» TO DO: Restate word for word the lines of the records below, starting at the line that contains "Show details (747, 162)" and ending at the line that contains "[Close dialog] (120, 1258)", with both of those lines included and nothing else.

· · · · ·

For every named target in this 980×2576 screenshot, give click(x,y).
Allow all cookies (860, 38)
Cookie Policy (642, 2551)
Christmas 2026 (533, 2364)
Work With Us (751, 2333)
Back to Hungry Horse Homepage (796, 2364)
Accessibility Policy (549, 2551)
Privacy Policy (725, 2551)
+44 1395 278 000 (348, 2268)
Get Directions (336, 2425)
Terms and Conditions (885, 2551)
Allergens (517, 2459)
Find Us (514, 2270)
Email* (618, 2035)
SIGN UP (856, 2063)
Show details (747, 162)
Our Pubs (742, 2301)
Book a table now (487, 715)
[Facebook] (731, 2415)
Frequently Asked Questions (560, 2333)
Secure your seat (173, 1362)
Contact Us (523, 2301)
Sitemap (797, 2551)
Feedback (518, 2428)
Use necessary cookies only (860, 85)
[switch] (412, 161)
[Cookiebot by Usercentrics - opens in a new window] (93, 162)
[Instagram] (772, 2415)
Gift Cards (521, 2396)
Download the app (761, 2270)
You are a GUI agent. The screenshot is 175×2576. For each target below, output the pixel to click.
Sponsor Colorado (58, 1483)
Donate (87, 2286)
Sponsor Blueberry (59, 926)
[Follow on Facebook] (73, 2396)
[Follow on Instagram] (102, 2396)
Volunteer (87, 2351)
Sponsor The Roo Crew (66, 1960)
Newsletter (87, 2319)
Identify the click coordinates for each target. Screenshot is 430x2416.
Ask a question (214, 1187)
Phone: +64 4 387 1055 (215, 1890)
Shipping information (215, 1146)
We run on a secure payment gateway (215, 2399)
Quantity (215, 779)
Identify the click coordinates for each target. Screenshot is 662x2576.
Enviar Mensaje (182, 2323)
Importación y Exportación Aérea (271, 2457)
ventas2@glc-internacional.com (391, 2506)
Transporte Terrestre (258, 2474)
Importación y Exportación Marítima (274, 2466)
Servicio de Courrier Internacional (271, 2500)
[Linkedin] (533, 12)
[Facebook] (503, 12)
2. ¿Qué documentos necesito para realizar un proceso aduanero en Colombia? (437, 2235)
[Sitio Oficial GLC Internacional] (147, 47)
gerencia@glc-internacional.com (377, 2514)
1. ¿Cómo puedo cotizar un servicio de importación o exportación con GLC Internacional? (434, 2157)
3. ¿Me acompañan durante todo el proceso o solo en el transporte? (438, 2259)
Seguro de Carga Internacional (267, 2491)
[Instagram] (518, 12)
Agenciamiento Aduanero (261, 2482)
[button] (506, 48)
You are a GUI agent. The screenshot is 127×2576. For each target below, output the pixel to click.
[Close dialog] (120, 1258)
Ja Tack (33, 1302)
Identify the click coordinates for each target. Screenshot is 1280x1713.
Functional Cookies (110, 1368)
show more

· · · · ·

» ANSWER:
Show details (747, 162)
Our Pubs (742, 2301)
Book a table now (487, 715)
[Facebook] (731, 2415)
Frequently Asked Questions (560, 2333)
Secure your seat (173, 1362)
Contact Us (523, 2301)
Sitemap (797, 2551)
Feedback (518, 2428)
Use necessary cookies only (860, 85)
[switch] (412, 161)
[Cookiebot by Usercentrics - opens in a new window] (93, 162)
[Instagram] (772, 2415)
Gift Cards (521, 2396)
Download the app (761, 2270)
You are a GUI agent. The screenshot is 175×2576. For each target below, output the pixel to click.
Sponsor Colorado (58, 1483)
Donate (87, 2286)
Sponsor Blueberry (59, 926)
[Follow on Facebook] (73, 2396)
[Follow on Instagram] (102, 2396)
Volunteer (87, 2351)
Sponsor The Roo Crew (66, 1960)
Newsletter (87, 2319)
Identify the click coordinates for each target. Screenshot is 430x2416.
Ask a question (214, 1187)
Phone: +64 4 387 1055 (215, 1890)
Shipping information (215, 1146)
We run on a secure payment gateway (215, 2399)
Quantity (215, 779)
Identify the click coordinates for each target. Screenshot is 662x2576.
Enviar Mensaje (182, 2323)
Importación y Exportación Aérea (271, 2457)
ventas2@glc-internacional.com (391, 2506)
Transporte Terrestre (258, 2474)
Importación y Exportación Marítima (274, 2466)
Servicio de Courrier Internacional (271, 2500)
[Linkedin] (533, 12)
[Facebook] (503, 12)
2. ¿Qué documentos necesito para realizar un proceso aduanero en Colombia? (437, 2235)
[Sitio Oficial GLC Internacional] (147, 47)
gerencia@glc-internacional.com (377, 2514)
1. ¿Cómo puedo cotizar un servicio de importación o exportación con GLC Internacional? (434, 2157)
3. ¿Me acompañan durante todo el proceso o solo en el transporte? (438, 2259)
Seguro de Carga Internacional (267, 2491)
[Instagram] (518, 12)
Agenciamiento Aduanero (261, 2482)
[button] (506, 48)
You are a GUI agent. The screenshot is 127×2576. For each target below, output the pixel to click.
[Close dialog] (120, 1258)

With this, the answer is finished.